Input
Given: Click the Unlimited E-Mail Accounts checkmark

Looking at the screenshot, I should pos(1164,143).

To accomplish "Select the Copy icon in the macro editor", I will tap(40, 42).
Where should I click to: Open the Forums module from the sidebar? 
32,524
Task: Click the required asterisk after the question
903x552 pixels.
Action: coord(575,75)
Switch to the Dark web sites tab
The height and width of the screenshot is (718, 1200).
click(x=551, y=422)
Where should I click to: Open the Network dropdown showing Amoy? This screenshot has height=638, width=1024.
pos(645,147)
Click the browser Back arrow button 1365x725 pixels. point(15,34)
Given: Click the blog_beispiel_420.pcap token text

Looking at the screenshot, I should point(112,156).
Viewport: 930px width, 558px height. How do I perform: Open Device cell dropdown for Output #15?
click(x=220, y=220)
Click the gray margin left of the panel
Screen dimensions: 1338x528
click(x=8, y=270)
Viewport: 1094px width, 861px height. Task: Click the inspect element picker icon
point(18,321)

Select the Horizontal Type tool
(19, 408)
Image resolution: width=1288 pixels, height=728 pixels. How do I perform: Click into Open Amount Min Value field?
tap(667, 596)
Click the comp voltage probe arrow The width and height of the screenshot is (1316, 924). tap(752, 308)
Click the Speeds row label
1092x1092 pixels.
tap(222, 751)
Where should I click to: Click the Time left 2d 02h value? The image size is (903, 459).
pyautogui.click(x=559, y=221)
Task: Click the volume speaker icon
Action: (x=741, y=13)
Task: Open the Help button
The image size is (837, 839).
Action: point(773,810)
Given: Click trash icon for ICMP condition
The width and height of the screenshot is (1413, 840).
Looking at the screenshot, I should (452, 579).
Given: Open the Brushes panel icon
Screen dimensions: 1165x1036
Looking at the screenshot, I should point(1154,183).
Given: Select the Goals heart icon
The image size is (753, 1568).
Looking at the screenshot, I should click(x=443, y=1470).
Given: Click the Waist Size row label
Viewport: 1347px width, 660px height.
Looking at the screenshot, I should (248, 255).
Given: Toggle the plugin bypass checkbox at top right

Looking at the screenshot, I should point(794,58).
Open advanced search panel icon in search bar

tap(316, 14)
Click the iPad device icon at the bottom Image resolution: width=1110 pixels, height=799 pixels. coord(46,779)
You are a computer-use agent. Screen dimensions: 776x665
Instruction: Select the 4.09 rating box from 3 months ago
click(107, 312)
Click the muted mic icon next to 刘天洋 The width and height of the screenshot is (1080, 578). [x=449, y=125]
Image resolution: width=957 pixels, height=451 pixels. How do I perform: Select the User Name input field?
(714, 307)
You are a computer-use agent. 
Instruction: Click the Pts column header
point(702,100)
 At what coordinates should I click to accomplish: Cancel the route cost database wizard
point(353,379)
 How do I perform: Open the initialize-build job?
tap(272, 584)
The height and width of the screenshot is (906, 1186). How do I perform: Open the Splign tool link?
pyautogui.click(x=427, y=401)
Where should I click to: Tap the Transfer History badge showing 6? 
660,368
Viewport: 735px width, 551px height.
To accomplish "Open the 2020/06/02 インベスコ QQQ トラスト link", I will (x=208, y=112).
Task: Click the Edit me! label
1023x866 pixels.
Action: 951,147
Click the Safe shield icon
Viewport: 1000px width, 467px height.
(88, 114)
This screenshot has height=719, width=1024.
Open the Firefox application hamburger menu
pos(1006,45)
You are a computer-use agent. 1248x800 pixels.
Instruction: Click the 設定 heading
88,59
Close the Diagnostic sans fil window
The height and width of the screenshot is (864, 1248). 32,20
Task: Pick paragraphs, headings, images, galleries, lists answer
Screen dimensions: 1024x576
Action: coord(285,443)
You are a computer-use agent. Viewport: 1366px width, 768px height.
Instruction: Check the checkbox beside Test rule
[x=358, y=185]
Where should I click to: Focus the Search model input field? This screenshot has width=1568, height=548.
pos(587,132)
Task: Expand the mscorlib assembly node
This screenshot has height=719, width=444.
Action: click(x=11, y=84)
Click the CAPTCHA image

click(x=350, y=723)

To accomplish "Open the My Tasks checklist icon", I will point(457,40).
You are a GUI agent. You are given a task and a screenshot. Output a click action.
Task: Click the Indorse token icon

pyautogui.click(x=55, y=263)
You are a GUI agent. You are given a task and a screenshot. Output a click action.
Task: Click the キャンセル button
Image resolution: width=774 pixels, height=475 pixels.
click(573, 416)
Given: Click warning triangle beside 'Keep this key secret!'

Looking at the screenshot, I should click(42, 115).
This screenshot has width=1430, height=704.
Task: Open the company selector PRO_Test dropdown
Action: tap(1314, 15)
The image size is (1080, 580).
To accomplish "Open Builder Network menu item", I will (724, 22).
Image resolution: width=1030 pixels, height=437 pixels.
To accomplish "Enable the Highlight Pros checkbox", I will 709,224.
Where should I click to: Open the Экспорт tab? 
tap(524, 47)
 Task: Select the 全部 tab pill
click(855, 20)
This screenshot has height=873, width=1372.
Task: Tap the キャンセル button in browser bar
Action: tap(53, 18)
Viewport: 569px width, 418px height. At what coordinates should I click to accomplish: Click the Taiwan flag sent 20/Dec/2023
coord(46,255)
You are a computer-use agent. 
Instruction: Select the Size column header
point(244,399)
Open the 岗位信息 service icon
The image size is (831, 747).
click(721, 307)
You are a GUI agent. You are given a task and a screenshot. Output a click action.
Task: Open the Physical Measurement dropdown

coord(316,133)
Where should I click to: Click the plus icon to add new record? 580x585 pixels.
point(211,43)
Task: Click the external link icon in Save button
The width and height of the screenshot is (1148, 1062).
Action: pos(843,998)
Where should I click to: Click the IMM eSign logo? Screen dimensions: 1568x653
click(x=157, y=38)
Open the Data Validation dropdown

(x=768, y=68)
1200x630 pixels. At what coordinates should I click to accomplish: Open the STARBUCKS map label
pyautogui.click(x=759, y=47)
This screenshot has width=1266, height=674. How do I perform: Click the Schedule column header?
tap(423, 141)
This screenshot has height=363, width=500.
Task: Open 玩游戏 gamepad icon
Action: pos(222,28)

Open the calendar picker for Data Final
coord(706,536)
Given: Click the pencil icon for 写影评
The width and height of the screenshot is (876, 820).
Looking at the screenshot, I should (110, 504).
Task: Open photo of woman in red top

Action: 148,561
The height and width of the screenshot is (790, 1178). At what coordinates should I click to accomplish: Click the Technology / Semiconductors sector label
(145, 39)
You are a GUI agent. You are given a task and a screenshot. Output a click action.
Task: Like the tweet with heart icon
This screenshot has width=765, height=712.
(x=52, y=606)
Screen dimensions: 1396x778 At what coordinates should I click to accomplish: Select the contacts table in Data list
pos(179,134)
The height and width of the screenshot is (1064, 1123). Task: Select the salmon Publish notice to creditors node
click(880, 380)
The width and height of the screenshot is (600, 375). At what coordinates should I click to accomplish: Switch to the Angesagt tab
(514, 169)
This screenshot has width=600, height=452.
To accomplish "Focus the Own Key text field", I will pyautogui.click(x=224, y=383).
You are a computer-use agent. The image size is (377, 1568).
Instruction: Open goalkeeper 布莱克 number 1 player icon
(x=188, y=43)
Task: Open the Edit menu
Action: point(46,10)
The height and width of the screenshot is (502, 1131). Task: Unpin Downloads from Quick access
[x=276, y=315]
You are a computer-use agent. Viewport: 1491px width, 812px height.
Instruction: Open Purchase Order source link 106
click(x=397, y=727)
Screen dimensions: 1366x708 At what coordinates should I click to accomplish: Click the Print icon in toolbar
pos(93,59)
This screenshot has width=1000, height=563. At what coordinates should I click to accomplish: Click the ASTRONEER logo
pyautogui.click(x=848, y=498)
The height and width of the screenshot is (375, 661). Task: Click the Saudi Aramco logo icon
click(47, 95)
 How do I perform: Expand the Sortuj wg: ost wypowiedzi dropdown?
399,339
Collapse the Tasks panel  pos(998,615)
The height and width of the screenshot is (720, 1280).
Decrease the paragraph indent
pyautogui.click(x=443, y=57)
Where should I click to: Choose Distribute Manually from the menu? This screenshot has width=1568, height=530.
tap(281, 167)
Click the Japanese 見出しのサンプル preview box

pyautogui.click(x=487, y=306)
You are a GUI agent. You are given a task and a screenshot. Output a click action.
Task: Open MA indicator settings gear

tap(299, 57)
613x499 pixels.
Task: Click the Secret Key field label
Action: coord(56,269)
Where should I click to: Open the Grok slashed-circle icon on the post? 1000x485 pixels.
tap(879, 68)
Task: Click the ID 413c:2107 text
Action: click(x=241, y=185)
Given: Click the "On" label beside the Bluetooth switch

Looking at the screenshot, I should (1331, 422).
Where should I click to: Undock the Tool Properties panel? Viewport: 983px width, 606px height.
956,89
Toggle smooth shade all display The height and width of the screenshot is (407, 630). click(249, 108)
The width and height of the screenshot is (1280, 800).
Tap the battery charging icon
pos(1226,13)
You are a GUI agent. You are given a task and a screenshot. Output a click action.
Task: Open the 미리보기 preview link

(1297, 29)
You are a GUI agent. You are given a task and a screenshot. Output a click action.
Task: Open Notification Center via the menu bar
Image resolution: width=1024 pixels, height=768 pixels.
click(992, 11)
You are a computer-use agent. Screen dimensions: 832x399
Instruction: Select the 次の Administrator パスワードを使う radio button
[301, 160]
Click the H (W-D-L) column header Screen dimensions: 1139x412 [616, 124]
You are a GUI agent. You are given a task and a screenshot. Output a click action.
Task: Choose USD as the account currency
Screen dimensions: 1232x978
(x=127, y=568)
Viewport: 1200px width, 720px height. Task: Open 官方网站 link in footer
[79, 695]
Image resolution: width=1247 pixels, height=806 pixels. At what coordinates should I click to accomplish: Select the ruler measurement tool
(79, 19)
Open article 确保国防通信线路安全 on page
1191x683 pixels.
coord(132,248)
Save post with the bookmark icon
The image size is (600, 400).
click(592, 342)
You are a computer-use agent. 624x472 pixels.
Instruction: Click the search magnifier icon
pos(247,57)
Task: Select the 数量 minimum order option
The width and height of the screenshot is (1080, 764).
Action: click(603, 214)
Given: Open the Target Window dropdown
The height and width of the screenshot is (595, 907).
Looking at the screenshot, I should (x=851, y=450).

Exercise description
Please copy each line of the records above in which the word "computer" can be found.

Reply to the exercise
You are a computer-use agent. Screen dimensions: 776x665
You are a computer-use agent. 
You are a computer-use agent. 1248x800 pixels.
You are a computer-use agent. Viewport: 1366px width, 768px height.
You are a computer-use agent. 
You are a computer-use agent. The image size is (377, 1568).
You are a computer-use agent. Viewport: 1491px width, 812px height.
You are a computer-use agent. Screen dimensions: 832x399
You are a computer-use agent. 624x472 pixels.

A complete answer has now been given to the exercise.